= Thomas Twetten =

American CIA officer

Thomas Alan Twetten (born 1935) is a Central Intelligence Agency case officer. From 1991 to 1993, he was Deputy Director of Operations (DDO).

== Early life ==
Twetten grew up in the town of Spencer, Iowa. He graduated with a degree in psychology from Iowa State University in 1957, where he was a member of the Army R.O.T.C. After graduation, he became a military intelligence officer and received a masters from Columbia University.

== Career ==
In 1962, he worked for the United States State Department in Lagos, Nigeria as a political officer.

He was posted to Benghazi, Libya during the 1967 Arab–Israeli war, where he was the chief of base.

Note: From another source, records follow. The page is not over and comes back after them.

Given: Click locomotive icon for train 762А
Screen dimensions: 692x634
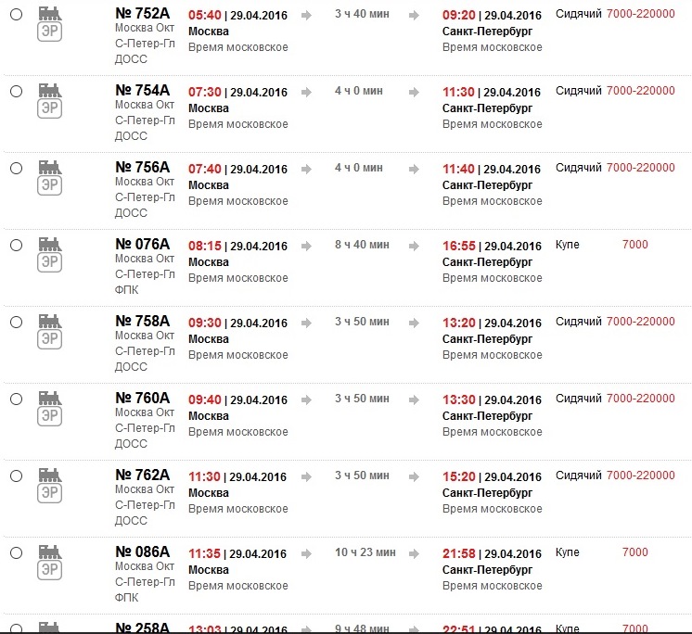Looking at the screenshot, I should [x=49, y=475].
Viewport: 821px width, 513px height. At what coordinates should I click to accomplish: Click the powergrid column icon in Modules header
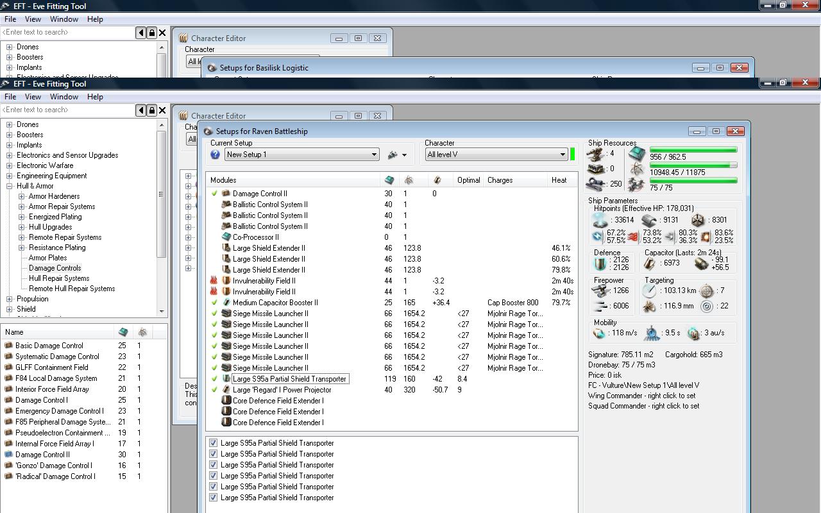(x=409, y=180)
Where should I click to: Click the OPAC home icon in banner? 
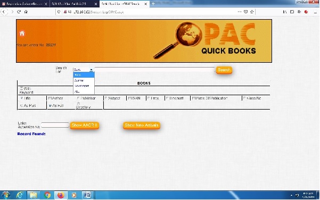(22, 33)
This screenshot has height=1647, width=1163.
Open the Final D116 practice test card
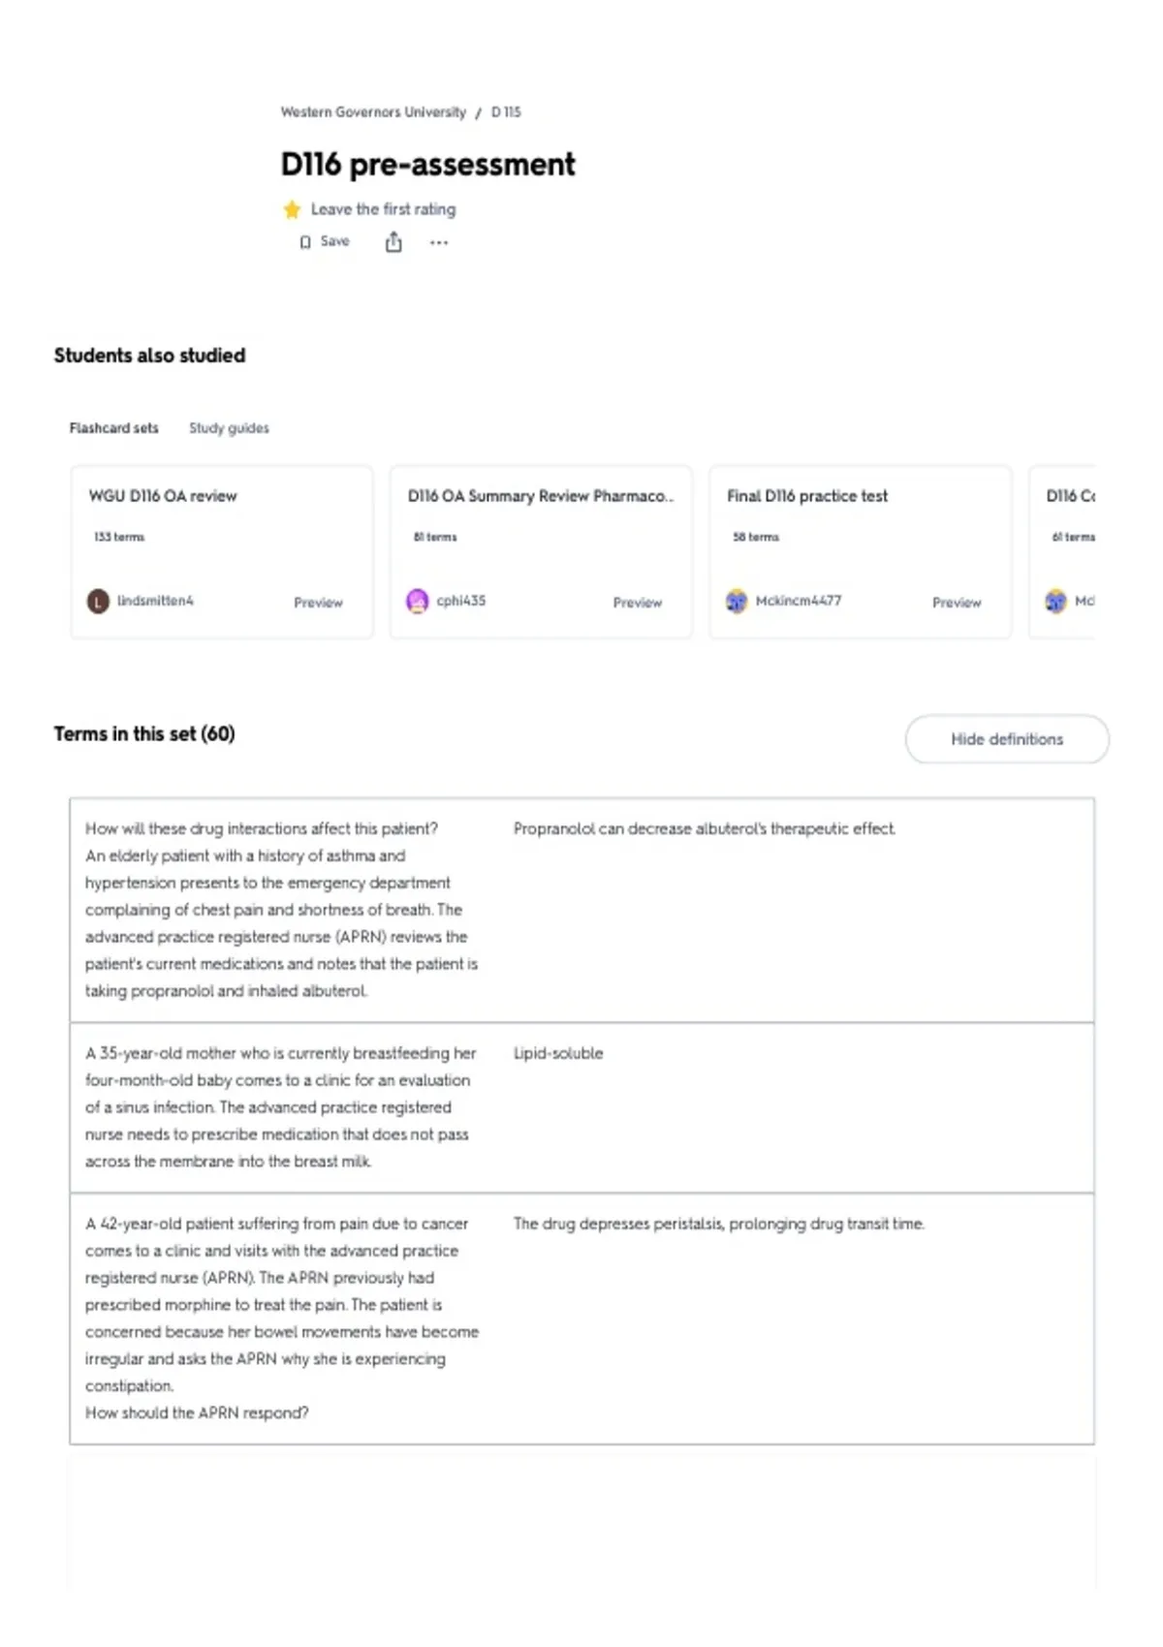tap(861, 552)
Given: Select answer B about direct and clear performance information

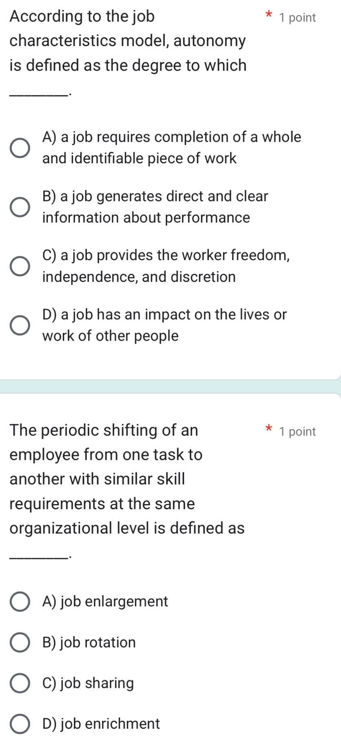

There, he developed a friendship with Richard Calder, who went on to become Deputy Director of Administration (DDA) in 2001. From 1979 to 1982, Twetten served as station chief in Amman, Jordan. In 1983, he became deputy chief of the C.I.A.'s Near East and South Asia Division and was promoted to chief in 1986. In December of 1988, his son-in-law Matthew Gannon, a CIA officer, was killed in the Pan Am Flight 103 bombing.

In 1988, Twetten was head of the Near East Division of the CIA's Directorate of Operations. He had a significant impact on the events in Afghanistan immediately before the Soviet Union's withdrawal. He later described former president Bill Clinton as "personally afraid of any connection with the CIA".

On January 1, 1991, Twetten became the Deputy Director of Operations. His final assignment was station chief in London, United Kingdom from 1993 to 1995.

After his retirement from the CIA, Twetten became an antique-book seller in Vermont.